7. Is the frequency of events or the population (or both) a very small number?
Be careful when working with diseases in which there are not a large number of deaths or the population is fairly small. While the mortality rate may be expressed as the number per 100,000, you may also need to take into consideration the confidence interval. What is a confidence interval? "A confidence interval gives an estimated range of values which is likely to include an unknown population parameter, the estimated range being calculated from a given set of sample data...... If independent samples are taken repeatedly from the same population, and a confidence interval calculated for each sample, then a certain percentage (confidence level) of the intervals will include the unknown population parameter ..... The width of the confidence interval gives us some idea about how uncertain we are about the unknown parameter (see precision). A very wide interval may indicate that more data should be collected before anything very definite can be said about the parameter." (From the STEPS Statistics Glossary)
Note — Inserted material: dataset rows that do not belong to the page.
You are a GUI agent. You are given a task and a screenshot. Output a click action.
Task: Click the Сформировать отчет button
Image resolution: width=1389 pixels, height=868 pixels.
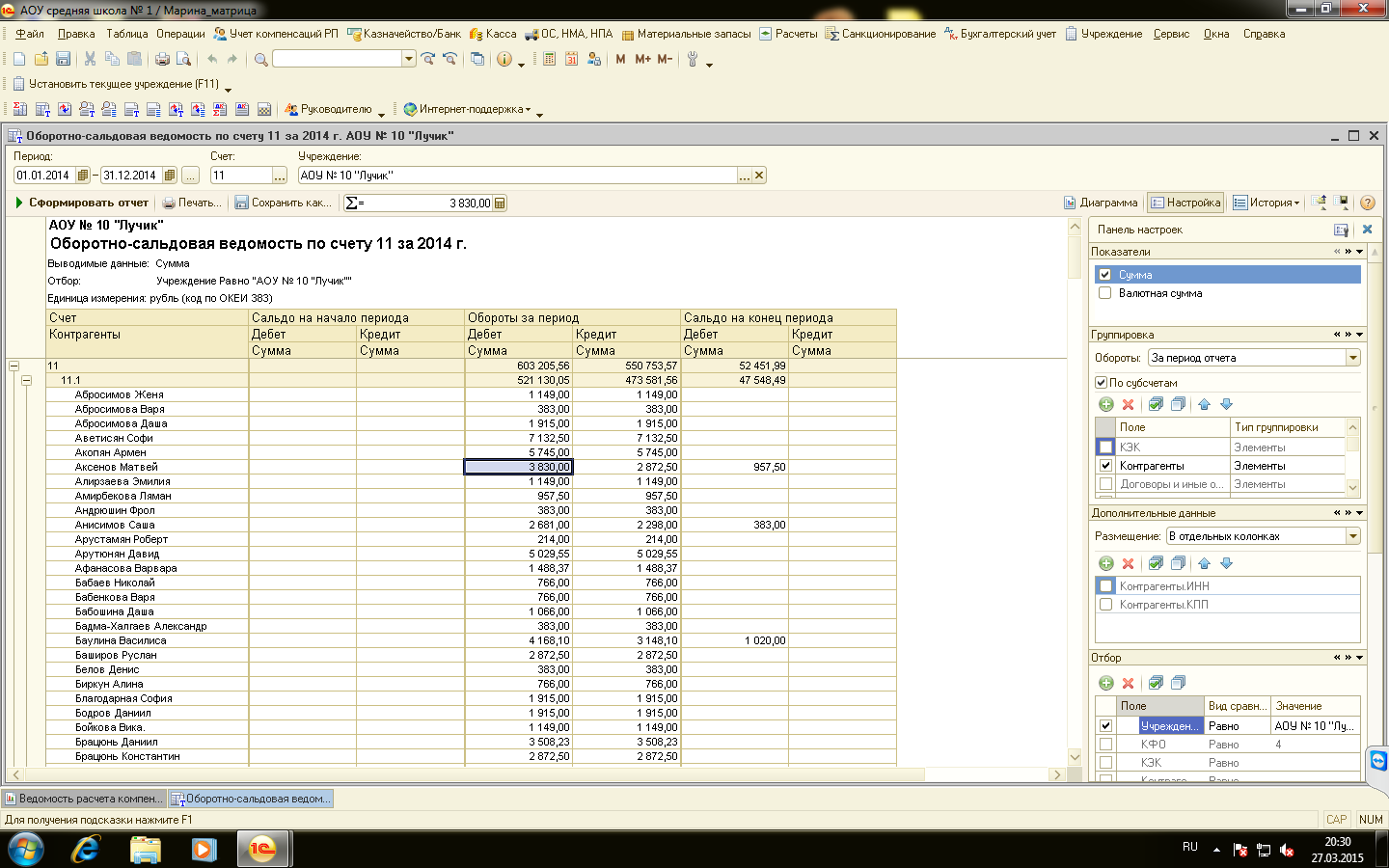[x=82, y=203]
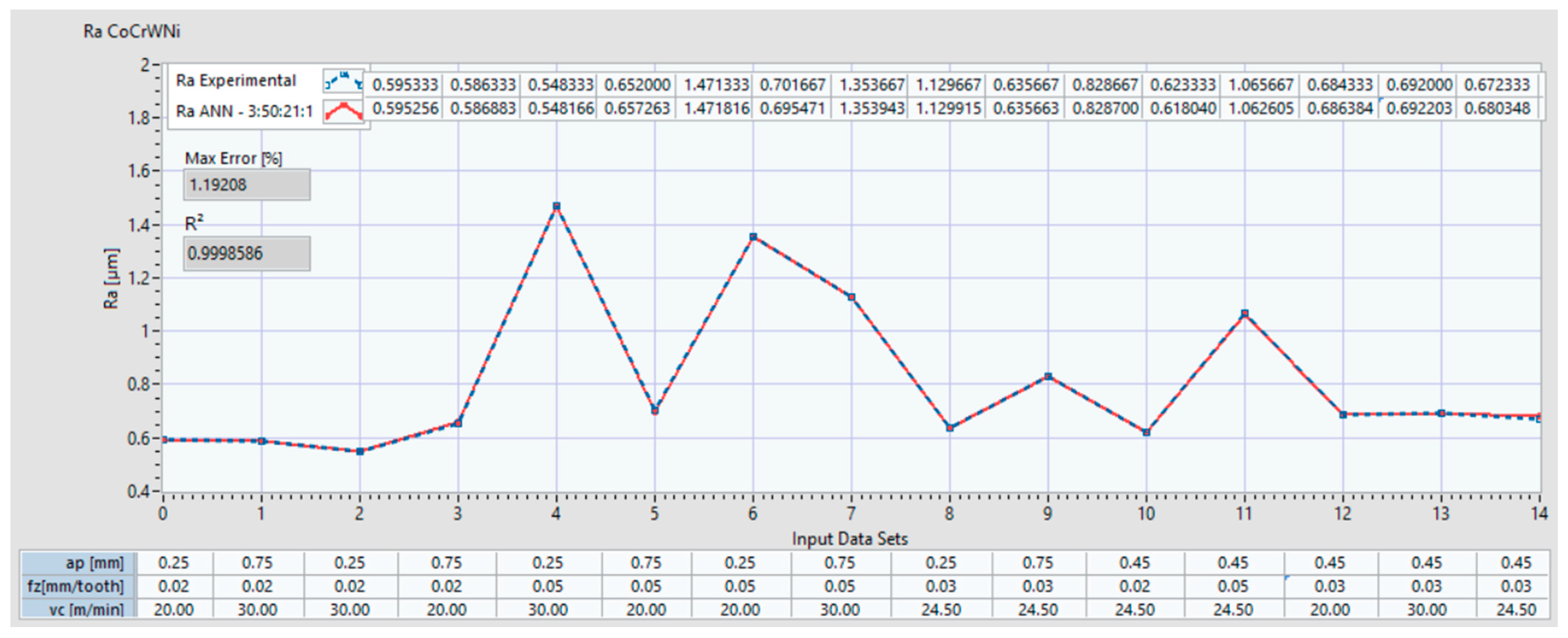Click the lowest data point at set 2

point(360,451)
For example, in McMullen County, 3 white males are reported to have died from cancers of the brain and nervous system between 1970 and 1994. This resulted in a 19.50 mortality rate, but a confidence interval between 0.00 and 44.17. (From Cancer Mortality Maps and Graphs, National Cancer Institute) The total population in McMullen County was only 817 in 1990 according to the US Census Bureau. Compare this to the 11,946 lung cancer deaths among white men in Harris County between 1970 and 1994. This corresponds to a mortality rate of 78.78, and a confidence interval of 77.32 to 80.25. Because the number of deaths is high (the numerator), the confidence interval is much smaller.